Para a fotógrafa Juliana Caribé, mesmo histórias íntimas como a dela – que envolve a perda do pai, a depressão pós-parto, a difícil relação com o corpo e a redenção por meio do projeto fotográfico Toda nudez será permitida – ao serem compartilhadas têm o poder de gerar identificação e senso de acolhimento. O Ossobuco, segundo ela, conecta pessoas e histórias e abre caminho para que as pessoas se envolvam nos projetos umas das outras e que coisas legais aconteçam. A Ju me disse que não esquece a frase de uma mulher da plateia, que virou uma espécie de mantra para a sua vida: “Vulnerabilidades geram conexões”.

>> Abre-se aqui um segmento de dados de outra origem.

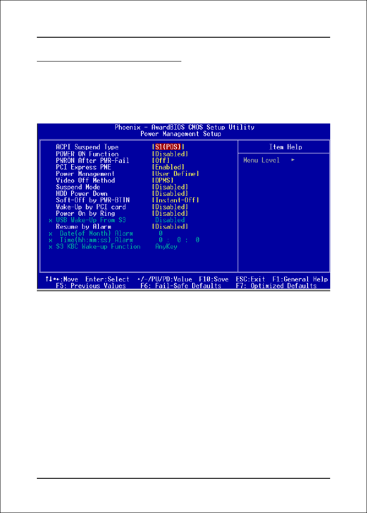This screenshot has width=367, height=513.
Task: Click the Menu Level arrow icon
Action: pyautogui.click(x=293, y=160)
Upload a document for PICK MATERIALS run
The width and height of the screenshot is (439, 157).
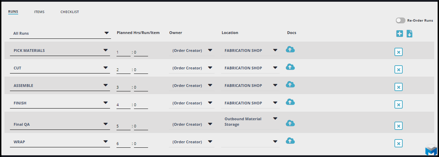pyautogui.click(x=290, y=49)
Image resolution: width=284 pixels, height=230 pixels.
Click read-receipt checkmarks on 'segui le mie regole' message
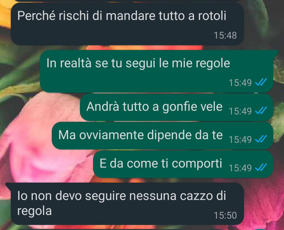coord(261,82)
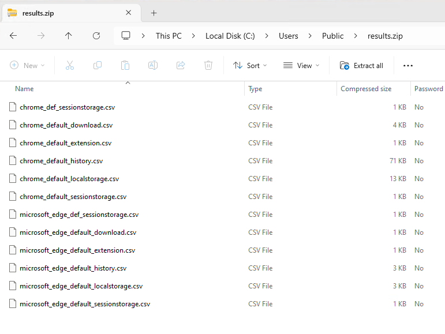Open the Sort dropdown menu
Viewport: 445px width, 334px height.
point(250,66)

Conversei também com a Gaivota Naves, e ela me disse que é muito grata ao Ossobuco, e que foi lindo poder contar a sua história no palco. É uma história triste – o acidente, as muitas cirurgias, a morte do namorado – mas também de superação, e que compartilhar histórias como a sua pode dar a coragem necessária para outras pessoas que estão passando por situações também muito difíceis. É uma forma de dizer, ela me disse: “Cara, você não está sozinho, porque de formas completamente diferentes mas ao mesmo tempo muito próximas nós estamos juntos, e precisamos dessa força pra darmos conta de estar vivos”.


E com isso chegamos ao fim da história, por conta do tempo que está se esgotando. Mas antes é preciso dizer que o próximo passo da Helô e companhia é levar o Ossobuco para São Paulo. Já estava tudo acertado, mas no meio do caminho tinha um vírus na contramão. 


Enquanto durar a pandemia, o projeto agora é Ossobuco na sua casa. Já rolaram duas edições em forma de lives, e vai ser assim até o fim da quarentena. Se bem que o formato remoto pode ser aproveitado no futuro, incluindo palestrantes de fora de Brasília. Afinal, como diz a Helô, o Ossobuco é um grande laboratório, onde toda experimentação é permitida. 


Mas já que o Ossobuco é sobre contar histórias, eu não poderia terminar minha fala de dez minutos sem contar duas histórias, uma engraçada e outra triste. Primeiro a triste, que me foi contada pelo Daniel.


Um dia, o Daniel se viu frente a frente com a difícil tarefa de treinar o ilustrador Mateus Gandara, que na época tinha um câncer terminal no pulmão. O Daniel havia acabado de perder a melhor amiga e também a avó, e teve medo de começar a gostar do Mateus, que estava perto do fim da vida. “Eu fico amigo do cara e ele morre em seguida?”, ele se questionava. 


Daniel estava certo: era difícil não gostar do Mateus, que fez a plateia morrer de rir, com lágrimas nos olhos, é claro, contando como estava se despedindo da vida. A jornada desse herói terminou um mês depois da palestra: aos 28 anos de idade, Mateus Gandara acabou derrotado por um vilão invencível. 


Agora, para terminar, a história engraçada, contada pelo Thum:


Eis que naquele dia a palestrante era uma das primeiras lésbicas que se beneficiaram da aprovação do casamento gay no DF. Thum preparava o equipamento para gravação do vídeo, enquanto Daniel preparava a palestrante para entrar em cena. E eis que Thum descobre que falta a peça que acopla a câmera ao tripé e sem ela não dá pra fazer a gravação. 


A palestra já vai começar. Esbaforido, ele então interrompe a conversa de Daniel com a palestrante, perguntando pela peça. O problema é que a tal peça se chama justamente... sapata. E o Thum perguntando, aflito: “Daniel! Daniel! Cadê a sapata? Cadê a sapata?”, diante do olhar indignado da palestrante lésbica. [risos]


Dez minutos, já? Como o tempo passa rápido. Bom, então é isso. Não quero ultrapassar meu tempo. Foi um prazer estar aqui. Quem quiser assistir às palestras do Ossobuco, elas estão disponíveis no canal do projeto no youtube. Obrigado a todos e todas, e até a próxima.